Mr. Speaker, I rise today to speak on behalf of all New Democrats in remembrance of that terrible day, December 6, 1989, when 14 women were killed by a man who hated them because of their gender.
Even after 30 years, it is still horrific to think of these deaths, how young the women were and how much promise their lives held. What continues to hit me today is how ordinary violence is, and the message that it sends to women. We need to stop putting the responsibility of being safe on women and girls and start putting the responsibility of respecting women on men.
The hatred of women that fuelled the shooter that day 30 years ago has not gone away. It still exists and every two and half days a woman or girl is killed in our country, often by someone she knew.
It is here when women walk home at night with their keys in their hands and a friend on speed-dial to make sure they make it home safe. It was in Toronto last year, when a bitter young man with a violent hatred for women ran down 10 people with a van, and it is here every single day when indigenous women and girls are dehumanized, stolen from their communities and murdered.
Thirty years after Canadians said “never again” in the wake of the École Polytechnique tragedy, we must all acknowledge that we have a long way to go to keep that promise.
Systemic change begins when governments take male violence against women seriously, recognize that it is an epidemic, and bring in a national action plan to end gender-based violence.

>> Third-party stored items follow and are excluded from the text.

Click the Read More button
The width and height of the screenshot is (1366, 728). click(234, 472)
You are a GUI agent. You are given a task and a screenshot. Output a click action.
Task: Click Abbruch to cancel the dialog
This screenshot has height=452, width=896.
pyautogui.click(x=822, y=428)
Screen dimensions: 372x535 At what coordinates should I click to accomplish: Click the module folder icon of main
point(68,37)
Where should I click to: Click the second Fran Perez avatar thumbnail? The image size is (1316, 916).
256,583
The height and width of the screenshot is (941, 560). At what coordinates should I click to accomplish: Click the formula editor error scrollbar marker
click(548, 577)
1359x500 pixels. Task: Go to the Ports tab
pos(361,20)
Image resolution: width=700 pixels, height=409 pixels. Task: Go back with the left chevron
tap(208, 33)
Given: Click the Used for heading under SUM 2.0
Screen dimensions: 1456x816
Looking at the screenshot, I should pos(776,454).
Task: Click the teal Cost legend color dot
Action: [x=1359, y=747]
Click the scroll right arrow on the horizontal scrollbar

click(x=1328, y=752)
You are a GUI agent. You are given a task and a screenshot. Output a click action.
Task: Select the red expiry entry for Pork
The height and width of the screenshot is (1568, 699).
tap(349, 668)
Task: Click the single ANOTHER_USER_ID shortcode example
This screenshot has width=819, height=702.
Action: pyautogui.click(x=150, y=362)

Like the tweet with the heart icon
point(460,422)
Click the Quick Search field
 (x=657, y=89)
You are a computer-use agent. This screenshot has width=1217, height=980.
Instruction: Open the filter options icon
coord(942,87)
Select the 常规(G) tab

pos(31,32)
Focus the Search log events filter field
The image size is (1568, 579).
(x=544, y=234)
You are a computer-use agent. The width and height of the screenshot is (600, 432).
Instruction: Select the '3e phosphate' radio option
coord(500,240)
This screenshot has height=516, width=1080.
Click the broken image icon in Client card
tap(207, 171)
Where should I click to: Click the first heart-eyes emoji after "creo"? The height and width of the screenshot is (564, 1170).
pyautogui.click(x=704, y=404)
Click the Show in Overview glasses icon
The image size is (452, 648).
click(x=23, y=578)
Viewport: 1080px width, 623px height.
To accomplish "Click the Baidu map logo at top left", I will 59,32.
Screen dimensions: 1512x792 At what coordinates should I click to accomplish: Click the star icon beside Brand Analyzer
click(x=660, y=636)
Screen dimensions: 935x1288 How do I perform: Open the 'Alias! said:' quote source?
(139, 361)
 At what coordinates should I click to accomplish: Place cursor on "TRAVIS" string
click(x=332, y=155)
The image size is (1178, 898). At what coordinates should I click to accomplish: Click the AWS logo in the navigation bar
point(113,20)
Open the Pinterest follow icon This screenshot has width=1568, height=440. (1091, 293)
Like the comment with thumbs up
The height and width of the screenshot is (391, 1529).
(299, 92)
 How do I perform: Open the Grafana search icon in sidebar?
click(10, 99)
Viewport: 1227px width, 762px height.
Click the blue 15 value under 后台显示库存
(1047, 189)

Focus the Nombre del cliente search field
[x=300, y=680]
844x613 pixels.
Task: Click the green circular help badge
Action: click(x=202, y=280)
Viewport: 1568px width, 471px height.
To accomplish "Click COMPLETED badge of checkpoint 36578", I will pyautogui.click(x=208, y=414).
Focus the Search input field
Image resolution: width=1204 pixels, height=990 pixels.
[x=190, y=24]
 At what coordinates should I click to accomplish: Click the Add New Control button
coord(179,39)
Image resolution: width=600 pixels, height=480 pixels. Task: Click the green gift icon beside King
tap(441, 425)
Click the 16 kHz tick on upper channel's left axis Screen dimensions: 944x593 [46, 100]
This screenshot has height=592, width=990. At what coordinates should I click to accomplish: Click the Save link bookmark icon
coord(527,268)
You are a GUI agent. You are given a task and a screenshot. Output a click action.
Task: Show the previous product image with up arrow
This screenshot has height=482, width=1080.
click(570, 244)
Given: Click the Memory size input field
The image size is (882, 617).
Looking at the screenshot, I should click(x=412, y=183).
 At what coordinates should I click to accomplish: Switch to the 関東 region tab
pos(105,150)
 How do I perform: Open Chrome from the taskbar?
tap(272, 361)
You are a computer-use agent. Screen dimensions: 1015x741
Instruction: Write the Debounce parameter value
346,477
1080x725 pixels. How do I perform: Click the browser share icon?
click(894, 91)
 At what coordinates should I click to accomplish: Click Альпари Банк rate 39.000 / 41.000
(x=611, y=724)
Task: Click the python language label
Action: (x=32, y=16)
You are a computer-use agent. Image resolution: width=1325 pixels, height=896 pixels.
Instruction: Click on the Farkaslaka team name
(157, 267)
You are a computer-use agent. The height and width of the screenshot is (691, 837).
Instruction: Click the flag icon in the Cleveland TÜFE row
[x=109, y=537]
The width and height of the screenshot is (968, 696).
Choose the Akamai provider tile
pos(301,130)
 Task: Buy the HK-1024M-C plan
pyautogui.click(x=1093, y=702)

It means calling out damaging language that blames women, dehumanizes survivors and excuses men's brutality wherever it appears in our media or our justice system. It means listening to women and believing them when they share their experiences. It means men working every day to become better feminist allies and holding other men to account for sexism and misogyny. It means making sure that when a woman, girl or trans person needs access to counselling or a shelter it is there for them with no wait, no matter where they live.
It means that groups providing these services on the ground have stable funding so that they can focus on helping women to escape violence and rebuild their lives, instead of on scraping by until the end of each funding cycle. It also means all of us in the House naming this epidemic for what it is: men's violence against women.
Today, 30 years after that terrible December 6, we remember the 14 women who were killed because a man hated feminists and we mourn them. I hope that 30 years from now, we look back on this time as one when we as a country said “enough is enough”.
There is no such thing as an isolated incident of violence against women. There are only choices that we make as Canadians. Today we say that one death is one too many, and that toxic masculinity hurts us all.
Every woman and girl has the right to humane treatment, safety, happiness and freedom and they have the right to have ambition. We support that choice through the actions taken in memory of the thousands of women and girls killed by violent men. On this day, we owe them nothing less.